**What you have to do**
The answer must consist of every line from the entries below that contains the word "agent".

**Records shown**
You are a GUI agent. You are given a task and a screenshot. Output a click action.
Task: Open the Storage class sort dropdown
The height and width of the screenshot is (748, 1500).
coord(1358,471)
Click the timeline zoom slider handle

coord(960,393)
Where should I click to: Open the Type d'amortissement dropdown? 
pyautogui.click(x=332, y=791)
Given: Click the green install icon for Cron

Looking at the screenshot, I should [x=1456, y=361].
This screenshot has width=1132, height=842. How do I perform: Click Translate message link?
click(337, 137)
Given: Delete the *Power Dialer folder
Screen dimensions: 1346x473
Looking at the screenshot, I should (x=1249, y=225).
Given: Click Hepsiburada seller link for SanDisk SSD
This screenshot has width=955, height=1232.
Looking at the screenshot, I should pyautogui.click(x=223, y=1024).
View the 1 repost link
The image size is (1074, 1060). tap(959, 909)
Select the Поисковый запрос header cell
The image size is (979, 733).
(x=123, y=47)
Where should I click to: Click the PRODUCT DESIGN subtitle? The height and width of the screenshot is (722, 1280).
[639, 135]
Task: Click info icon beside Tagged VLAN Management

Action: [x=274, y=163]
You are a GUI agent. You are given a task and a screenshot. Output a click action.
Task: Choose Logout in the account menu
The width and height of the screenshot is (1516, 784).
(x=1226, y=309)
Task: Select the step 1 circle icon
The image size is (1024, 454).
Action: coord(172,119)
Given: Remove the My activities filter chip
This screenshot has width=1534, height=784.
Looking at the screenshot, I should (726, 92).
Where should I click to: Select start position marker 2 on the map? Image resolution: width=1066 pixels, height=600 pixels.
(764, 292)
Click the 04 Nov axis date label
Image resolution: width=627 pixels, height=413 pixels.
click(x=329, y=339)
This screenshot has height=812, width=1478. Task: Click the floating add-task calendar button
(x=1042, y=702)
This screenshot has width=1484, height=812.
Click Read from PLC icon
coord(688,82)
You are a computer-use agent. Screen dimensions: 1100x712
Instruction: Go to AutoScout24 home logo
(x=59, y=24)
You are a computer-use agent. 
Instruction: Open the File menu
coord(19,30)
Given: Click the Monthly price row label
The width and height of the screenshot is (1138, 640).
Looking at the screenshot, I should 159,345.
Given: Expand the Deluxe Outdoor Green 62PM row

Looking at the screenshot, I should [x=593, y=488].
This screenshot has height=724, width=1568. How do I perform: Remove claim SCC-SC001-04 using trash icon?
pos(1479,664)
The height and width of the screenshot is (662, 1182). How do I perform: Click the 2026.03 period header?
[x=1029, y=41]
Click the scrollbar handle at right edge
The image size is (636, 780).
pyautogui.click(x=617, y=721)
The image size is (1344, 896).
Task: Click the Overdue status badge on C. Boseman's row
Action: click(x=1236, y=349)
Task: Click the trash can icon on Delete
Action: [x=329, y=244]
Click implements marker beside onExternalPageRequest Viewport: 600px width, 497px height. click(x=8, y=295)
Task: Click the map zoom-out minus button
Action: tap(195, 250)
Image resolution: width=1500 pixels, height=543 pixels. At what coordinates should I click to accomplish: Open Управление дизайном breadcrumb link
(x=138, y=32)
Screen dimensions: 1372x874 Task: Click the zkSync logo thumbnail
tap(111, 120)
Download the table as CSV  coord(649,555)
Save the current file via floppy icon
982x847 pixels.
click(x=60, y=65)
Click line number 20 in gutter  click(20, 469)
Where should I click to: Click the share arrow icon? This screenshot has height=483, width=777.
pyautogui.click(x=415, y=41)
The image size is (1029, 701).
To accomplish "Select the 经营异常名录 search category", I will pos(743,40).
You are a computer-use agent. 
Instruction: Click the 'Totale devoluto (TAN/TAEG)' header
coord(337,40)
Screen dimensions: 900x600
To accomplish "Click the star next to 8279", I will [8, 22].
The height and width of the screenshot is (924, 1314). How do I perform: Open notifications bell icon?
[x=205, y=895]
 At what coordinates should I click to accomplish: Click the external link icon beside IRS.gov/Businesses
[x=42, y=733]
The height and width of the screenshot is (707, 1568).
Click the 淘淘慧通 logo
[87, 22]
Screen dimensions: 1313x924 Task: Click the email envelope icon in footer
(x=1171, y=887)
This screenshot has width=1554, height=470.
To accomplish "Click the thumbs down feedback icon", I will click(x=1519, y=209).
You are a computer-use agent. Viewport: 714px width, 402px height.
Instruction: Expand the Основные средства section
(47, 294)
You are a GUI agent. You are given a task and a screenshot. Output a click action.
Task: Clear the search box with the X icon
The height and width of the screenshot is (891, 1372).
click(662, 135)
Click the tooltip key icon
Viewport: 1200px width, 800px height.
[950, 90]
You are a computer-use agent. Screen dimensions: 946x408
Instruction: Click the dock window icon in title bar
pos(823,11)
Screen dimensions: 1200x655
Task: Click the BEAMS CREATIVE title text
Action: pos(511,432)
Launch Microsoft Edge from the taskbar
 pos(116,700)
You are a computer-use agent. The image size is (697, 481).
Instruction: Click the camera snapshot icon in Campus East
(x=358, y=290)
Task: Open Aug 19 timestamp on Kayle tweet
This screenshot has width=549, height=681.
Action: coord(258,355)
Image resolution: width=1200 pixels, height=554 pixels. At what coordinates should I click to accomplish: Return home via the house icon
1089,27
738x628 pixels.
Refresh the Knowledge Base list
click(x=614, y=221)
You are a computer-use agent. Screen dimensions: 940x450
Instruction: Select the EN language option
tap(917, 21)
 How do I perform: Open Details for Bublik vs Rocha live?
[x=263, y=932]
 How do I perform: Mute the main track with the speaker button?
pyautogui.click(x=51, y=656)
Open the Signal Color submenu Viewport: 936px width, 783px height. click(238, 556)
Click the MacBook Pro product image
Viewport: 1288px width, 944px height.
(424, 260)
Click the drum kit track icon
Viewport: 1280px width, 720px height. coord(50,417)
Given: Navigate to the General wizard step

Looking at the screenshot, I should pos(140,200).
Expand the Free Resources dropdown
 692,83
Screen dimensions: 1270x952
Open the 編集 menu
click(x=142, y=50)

**Task output**
You are a GUI agent. You are given a task and a screenshot. Output a click action.
You are a GUI agent. You are given a task and a screenshot. Output a click action.
You are a computer-use agent. Screen dimensions: 1100x712
You are a computer-use agent. 
You are a computer-use agent. 
You are a computer-use agent. Viewport: 714px width, 402px height.
You are a GUI agent. You are given a task and a screenshot. Output a click action.
You are a computer-use agent. Screen dimensions: 946x408
You are a computer-use agent. The image size is (697, 481).
You are a computer-use agent. Screen dimensions: 940x450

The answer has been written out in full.